Entries
+ + + +

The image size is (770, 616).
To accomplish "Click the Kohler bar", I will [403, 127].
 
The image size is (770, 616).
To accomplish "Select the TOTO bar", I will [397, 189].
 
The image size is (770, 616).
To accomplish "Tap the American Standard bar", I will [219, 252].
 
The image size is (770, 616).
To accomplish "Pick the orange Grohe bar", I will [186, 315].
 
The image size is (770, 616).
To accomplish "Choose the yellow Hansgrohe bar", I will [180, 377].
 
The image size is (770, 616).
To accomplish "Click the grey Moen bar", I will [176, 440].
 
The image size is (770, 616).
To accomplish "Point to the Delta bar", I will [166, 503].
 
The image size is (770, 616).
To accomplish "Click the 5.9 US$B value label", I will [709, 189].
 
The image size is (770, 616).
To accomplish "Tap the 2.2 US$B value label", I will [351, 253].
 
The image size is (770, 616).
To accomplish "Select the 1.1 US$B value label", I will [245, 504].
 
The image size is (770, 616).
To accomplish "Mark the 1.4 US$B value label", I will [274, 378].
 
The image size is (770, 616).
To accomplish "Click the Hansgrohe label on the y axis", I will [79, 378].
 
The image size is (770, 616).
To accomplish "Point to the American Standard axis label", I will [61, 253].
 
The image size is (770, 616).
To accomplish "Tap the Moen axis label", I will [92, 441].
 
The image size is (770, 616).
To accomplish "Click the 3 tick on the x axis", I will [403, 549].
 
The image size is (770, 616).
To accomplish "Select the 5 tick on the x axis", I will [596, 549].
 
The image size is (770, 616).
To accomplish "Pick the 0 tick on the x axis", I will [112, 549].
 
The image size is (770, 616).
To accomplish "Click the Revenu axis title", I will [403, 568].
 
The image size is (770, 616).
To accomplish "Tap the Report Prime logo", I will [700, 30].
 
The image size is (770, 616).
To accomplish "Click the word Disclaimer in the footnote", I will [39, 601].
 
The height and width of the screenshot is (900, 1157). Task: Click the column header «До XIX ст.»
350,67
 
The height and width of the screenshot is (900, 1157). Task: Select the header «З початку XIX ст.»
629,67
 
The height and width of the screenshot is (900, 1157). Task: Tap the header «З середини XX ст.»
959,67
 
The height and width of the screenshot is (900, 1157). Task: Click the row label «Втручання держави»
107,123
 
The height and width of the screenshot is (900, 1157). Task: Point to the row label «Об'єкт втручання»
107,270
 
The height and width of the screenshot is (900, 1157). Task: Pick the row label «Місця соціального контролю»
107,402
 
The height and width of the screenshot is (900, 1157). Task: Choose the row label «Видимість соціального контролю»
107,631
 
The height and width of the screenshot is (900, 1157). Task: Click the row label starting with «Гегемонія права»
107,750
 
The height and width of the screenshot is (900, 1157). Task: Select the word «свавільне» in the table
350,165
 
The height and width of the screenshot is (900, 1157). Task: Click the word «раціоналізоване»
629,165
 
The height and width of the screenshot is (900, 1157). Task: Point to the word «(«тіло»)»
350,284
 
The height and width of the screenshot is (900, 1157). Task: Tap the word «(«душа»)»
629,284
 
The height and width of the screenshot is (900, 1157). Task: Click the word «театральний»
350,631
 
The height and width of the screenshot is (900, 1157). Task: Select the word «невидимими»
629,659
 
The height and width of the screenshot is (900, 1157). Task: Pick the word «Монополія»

+ + + +

Exercise prompt
Pull out every line of the data above that contains the string "Hansgrohe", and copy each one in full.

Worked solution
To accomplish "Choose the yellow Hansgrohe bar", I will [180, 377].
To accomplish "Click the Hansgrohe label on the y axis", I will [79, 378].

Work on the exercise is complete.